● SOURCE EXTRACT
Diane Crump made history on Feb. 7, 1969, when she rode a 3-year-old colt named Bridle 'n Bit to 10th place in a 12-horse race at Hialeah Park in Florida. She crashed the gender barrier and became the first female jockey to compete at a pari-mutuel track. But only a handful of women have made a major mark as jockeys in the decades that followed. "The fans in Florida and Kentucky were great," Crump told the Los Angeles Times in 1989. "It was in places like New York where the girls had trouble then. They couldn't take the pressure from the fans."
Krone first rode a horse when she was 2 years old. Her mother was an equestrian competitor, but Steve Cauthen’s Triple Crown ride on Affirmed in 1978 inspired her to race horses. She became the first woman to win a Triple Crown race, prevailing at the 1993 Belmont Stakes aboard Colonial Affair. She also became the first woman to win a Breeder's Cup race and and the first to become enshrined in thoroughbred racing's Hall of Fame. She won 3,704 races and produced $90 million in winnings.

● INFORMATION SUPPLIED
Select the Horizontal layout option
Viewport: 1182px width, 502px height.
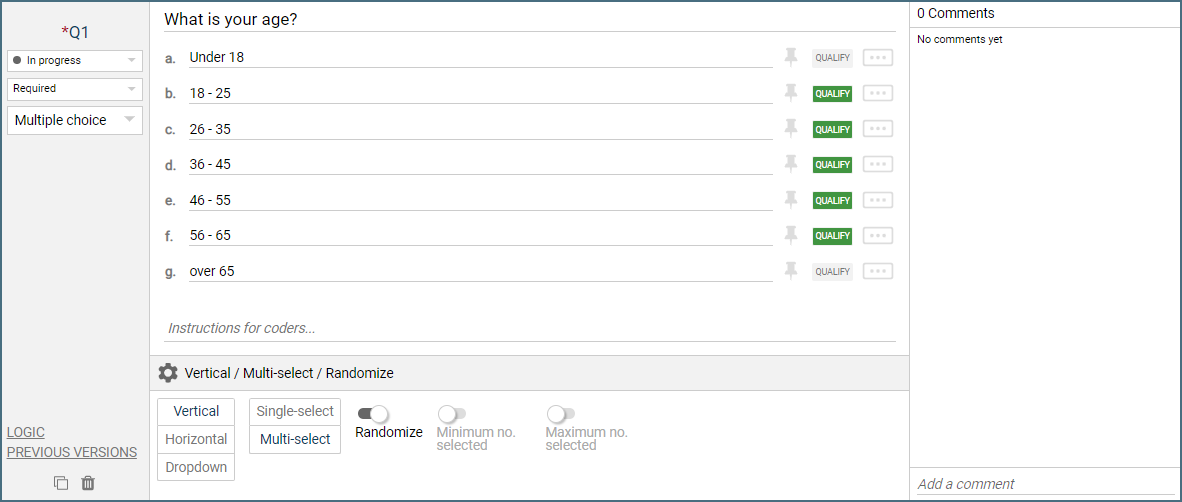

● SHORT PROBLEM A
List every horse named in the passage on women jockeys.
● SHORT PROBLEM B
Rewrite the paragraph of the passage on women jockeys beginning "Krone first rode a horse" as a short bulleted list, keeping its main facts.
● SHORT PROBLEM C
For each statement, say whether it agrees with the passage on women jockeys. Answer yes or no and quote the deciding words.
(i) Bridle 'n Bit finished 10th in a 12-horse race.
(ii) Krone's mother inspired her to race horses.
(iii) Crump said New York was where women jockeys had trouble with fans.
Nothing in the listing matters for what follows.

● EXERCISE SOLUTION A
Bridle 'n Bit
Affirmed
Colonial Affair

● EXERCISE SOLUTION B
- First rode a horse at age 2
- Mother was an equestrian competitor
- Inspired to race by Steve Cauthen's 1978 Triple Crown ride on Affirmed
- First woman to win a Triple Crown race: the 1993 Belmont Stakes aboard Colonial Affair
- First woman to win a Breeder's Cup race
- First woman enshrined in thoroughbred racing's Hall of Fame
- Won 3,704 races and produced $90 million in winnings

● EXERCISE SOLUTION C
(i) Yes: "rode a 3-year-old colt named Bridle 'n Bit to 10th place in a 12-horse race"
(ii) No: "Her mother was an equestrian competitor, but Steve Cauthen’s Triple Crown ride on Affirmed in 1978 inspired her to race horses."
(iii) Yes: "It was in places like New York where the girls had trouble then."